== RECORD EXCERPTS

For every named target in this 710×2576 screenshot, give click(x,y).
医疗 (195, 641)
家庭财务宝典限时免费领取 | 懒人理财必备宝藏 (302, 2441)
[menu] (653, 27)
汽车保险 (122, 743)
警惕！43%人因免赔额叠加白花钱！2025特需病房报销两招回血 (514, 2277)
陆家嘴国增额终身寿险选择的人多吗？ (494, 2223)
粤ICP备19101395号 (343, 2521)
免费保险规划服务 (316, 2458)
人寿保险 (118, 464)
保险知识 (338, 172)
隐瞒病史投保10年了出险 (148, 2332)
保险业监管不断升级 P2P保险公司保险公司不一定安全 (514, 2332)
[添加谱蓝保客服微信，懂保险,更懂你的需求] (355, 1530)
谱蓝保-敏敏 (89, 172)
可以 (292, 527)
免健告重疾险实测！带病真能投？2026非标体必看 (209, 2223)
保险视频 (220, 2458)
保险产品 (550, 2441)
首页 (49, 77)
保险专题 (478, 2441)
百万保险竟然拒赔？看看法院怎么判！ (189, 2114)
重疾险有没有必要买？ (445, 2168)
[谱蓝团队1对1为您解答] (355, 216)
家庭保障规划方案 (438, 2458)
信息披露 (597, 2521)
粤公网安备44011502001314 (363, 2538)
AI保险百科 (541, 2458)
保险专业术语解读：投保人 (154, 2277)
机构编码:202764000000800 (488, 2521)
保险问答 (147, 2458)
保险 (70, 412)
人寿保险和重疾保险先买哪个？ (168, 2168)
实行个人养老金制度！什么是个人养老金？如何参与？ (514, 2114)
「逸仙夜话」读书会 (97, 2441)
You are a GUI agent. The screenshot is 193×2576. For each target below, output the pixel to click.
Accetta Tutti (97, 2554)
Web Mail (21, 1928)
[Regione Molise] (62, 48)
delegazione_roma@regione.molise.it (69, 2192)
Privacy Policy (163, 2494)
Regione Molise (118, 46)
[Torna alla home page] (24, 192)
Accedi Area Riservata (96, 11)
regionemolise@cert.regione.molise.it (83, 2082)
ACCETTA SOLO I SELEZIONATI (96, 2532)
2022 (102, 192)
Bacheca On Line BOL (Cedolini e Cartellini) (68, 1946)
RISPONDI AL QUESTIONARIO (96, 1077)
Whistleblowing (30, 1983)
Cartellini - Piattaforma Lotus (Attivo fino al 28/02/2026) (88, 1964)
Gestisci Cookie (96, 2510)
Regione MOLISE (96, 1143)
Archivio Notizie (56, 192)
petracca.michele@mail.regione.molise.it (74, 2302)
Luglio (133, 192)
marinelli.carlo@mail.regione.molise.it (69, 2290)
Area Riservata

====

Where the word "screenshot" is present in a line of the listing, copy that line.

For every named target in this 710×2576 screenshot, give click(x,y).
You are a GUI agent. The screenshot is 193×2576. For each target below, output the pixel to click.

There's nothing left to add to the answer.